# Segmentating and Clustering Neighborhoods in Toronto


This notebook includes three parts:

The first one is the resposible to retrieve the data from the link below. It retrieves the information from the table and it processes and filter it to only 
maintain the usefull information.

As you can see, if you enter the link written in the task, some subtasks defined in the tasks are already done. For example, in the table in the link, neighborhoods
are grouped by borough and separated by commas. There's no need to add any aditional logic to do it.
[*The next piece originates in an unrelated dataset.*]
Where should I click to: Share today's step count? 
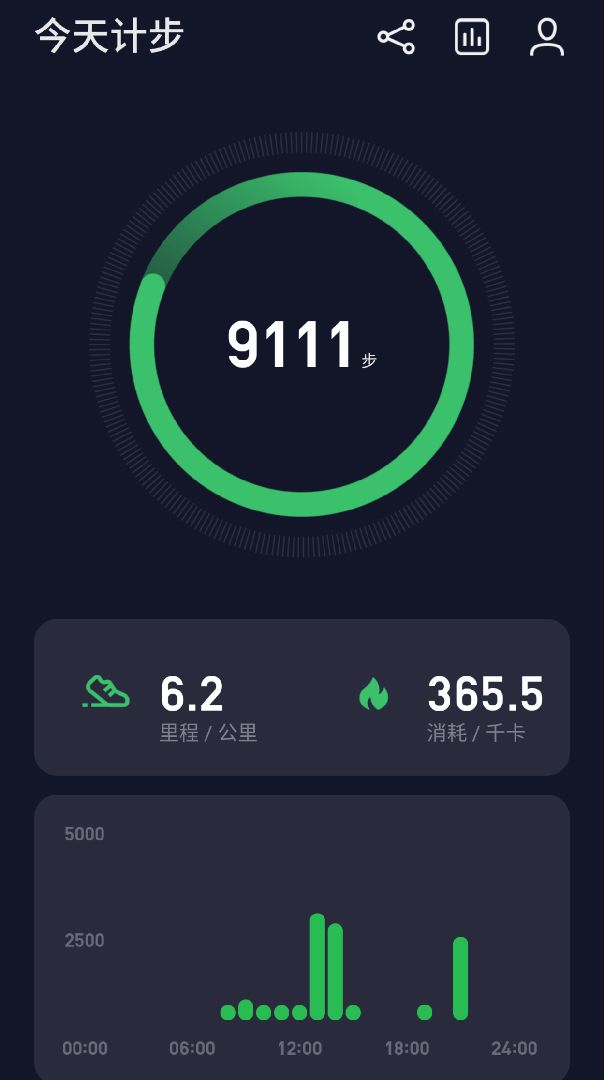(x=396, y=37)
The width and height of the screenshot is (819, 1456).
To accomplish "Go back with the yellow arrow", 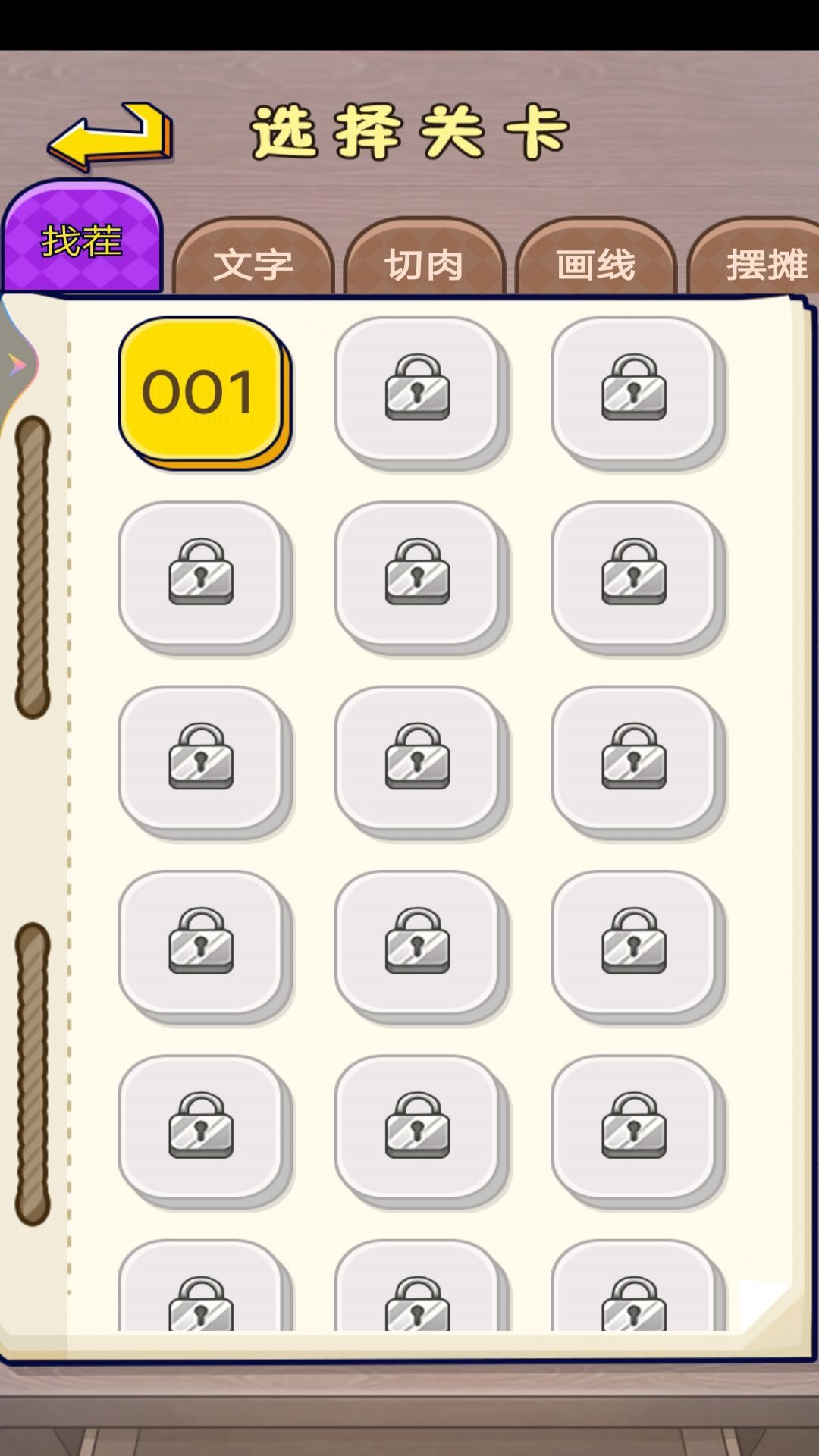I will click(111, 136).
The second one creates a pandas dataframe using the list created by the first part. This df won't contain any row where the borough or neighborhood is empy and neighbohoods
are grouped by boroughs.

The last one is where we put the data into a Toronto map. This map its interactive and shows the differente neighborhoods from Toronto, Ontario.


In [1]:
#!conda install -c anaconda beautifulsoup4

In [1]:
'''
    Necessary imports
'''
import requests
import urllib.request
import time
from bs4 import BeautifulSoup
import pandas as pd

## Retrieving the wikipedia data

Retrieved through this link: https://en.wikipedia.org/wiki/List_of_postal_codes_of_Canada:_M (the one written in the task)

In [2]:
'''
    Taking wikipedia data
'''

url = 'https://en.wikipedia.org/wiki/List_of_postal_codes_of_Canada:_M'
response = requests.get(url)
print(response)

<Response [200]>


In [3]:
'''
    Auxiliar methods filter data retrieved
'''
def delete_empty_values(instance):
    while('' in instance):
        instance.remove('')
    
    return instance

In [4]:
'''
    Parsing data and filtering it
'''

soup=BeautifulSoup(response.text, "html.parser")
res=soup.findAll('tr')   #Find all the table fields

result=list()
for x in res:
    
    instance=list()
    content=x.get_text()
    
    for c in content.split('\n'):
        instance.append(c)
    
    result.append(instance)

In [5]:
'''
    Deleting useless data and give the correct format.
'''
new_results=list()
for instance in result:
    i=delete_empty_values(instance)
    if len(i)==3:
        new_results.append(i)

## Creating the pandas DF

In [6]:
#Now, new_results contains the information we need to create a DF. Lets create it.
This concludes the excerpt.